NEWS

Crete drug raid backfires

Three policemen were injured yesterday, one seriously, during an attempted raid on suspected drug dealers in a mountain village in Crete. Special police units were sent to the island to assist in the search for some 20 assailants who raked officers with machine-gun fire yesterday morning as they tried to approach the village of Zoniana, in the prefecture of Rethymnon, the location of some of the island’s numerous cannabis plantations.
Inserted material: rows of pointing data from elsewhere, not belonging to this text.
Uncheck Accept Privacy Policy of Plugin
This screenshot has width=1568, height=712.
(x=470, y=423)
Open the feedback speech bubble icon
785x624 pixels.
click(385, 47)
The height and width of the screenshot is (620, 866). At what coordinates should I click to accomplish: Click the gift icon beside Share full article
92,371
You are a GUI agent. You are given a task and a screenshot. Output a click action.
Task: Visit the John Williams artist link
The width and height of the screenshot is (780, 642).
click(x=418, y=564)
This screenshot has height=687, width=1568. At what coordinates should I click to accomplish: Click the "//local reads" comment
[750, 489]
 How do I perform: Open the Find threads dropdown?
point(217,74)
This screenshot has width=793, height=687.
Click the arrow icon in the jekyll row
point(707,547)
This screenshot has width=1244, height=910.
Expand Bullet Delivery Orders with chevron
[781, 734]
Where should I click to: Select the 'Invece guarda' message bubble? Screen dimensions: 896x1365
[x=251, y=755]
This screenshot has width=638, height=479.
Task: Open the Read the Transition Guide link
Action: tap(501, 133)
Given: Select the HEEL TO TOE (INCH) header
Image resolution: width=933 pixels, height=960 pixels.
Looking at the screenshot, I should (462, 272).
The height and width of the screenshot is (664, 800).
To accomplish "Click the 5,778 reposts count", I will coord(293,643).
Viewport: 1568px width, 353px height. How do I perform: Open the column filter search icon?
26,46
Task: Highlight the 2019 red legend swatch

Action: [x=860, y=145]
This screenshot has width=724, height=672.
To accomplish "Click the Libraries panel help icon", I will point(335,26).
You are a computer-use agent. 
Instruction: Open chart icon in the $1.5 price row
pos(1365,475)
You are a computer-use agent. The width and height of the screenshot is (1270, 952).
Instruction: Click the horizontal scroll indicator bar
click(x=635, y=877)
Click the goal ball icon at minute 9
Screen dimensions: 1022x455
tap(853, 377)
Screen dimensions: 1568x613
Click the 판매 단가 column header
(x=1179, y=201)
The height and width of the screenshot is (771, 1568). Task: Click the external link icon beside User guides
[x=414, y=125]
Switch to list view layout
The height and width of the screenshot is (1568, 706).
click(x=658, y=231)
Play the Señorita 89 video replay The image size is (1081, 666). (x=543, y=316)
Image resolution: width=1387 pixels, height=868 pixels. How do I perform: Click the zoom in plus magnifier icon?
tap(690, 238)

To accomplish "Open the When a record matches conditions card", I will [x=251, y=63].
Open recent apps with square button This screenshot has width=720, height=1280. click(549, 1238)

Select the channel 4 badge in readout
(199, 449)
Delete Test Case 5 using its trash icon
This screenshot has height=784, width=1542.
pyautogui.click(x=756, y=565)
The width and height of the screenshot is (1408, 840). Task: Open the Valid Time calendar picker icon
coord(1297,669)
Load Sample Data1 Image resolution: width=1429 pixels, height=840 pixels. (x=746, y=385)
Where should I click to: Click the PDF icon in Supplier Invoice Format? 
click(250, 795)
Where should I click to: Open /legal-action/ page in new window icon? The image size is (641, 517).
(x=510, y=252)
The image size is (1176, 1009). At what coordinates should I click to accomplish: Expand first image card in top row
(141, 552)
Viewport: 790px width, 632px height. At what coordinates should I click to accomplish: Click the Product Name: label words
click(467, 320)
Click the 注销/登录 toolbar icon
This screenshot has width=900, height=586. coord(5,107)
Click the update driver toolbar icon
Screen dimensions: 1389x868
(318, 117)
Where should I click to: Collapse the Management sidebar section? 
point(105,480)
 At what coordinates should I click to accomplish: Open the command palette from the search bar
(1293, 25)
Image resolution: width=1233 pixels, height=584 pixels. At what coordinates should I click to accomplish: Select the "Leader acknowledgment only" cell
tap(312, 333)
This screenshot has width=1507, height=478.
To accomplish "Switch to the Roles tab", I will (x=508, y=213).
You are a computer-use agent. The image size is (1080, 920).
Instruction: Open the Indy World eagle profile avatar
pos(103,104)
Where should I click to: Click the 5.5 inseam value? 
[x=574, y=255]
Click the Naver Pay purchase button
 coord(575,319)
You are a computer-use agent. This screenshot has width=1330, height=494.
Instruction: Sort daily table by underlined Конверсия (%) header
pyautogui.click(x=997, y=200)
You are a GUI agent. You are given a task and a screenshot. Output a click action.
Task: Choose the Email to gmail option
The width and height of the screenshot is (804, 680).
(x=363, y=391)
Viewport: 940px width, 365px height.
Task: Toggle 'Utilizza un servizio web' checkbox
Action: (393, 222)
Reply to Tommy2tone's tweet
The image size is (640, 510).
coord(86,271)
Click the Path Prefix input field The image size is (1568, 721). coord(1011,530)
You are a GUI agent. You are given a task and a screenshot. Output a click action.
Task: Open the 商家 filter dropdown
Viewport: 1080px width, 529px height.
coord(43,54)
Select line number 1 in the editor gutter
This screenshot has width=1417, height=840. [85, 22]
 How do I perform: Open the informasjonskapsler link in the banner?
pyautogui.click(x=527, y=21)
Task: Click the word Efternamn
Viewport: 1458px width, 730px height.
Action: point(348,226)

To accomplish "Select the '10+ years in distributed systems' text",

A convoy of jeeps carrying some 40 officers was ambushed a short distance from the village, where police had been planning to search a home in connection with a drugs investigation. The gunmen who opened fire on the convoy hit three officers, including Efstathios Lazaridis, 25, who sustained serious neck injuries. Following surgery last night, he was in «extremely critical condition,» doctors said. The other two injured officers were out of danger. A 75-strong unit of specially trained officers has been sent to the island to help local police comb the area. Greek Police Chief Anastassios Dimoschakis, who arrived on the island to coordinate operations and visit the injured officers in hospital, described the attack as «unprecedented for Greek standards.» But police in Rethymnon expressed a different opinion. «This happens whenever we visit that region – the only difference this time is that a colleague was seriously injured,» said the head of the union of Rethymnon police officers, Yiannis Koundourakis. Yesterday’s raid followed the arrest of a Zoniana resident last Friday near the island’s capital of Iraklion. Officers were yesterday seeking a second suspect who had eluded arrest on Friday. The greater area of Mylopotamos has been the site of similar shootouts in the past. Last year another police operation in the region was also greeted by heavy fire from Kalashnikov-toting assailants. In 2005, a police helicopter scouring the area was fired upon. Supreme Court prosecutor Giorgos Sanidas yesterday ordered an investigation to identify the perpetrators of the attack, believed to be members of a large organized crime gang.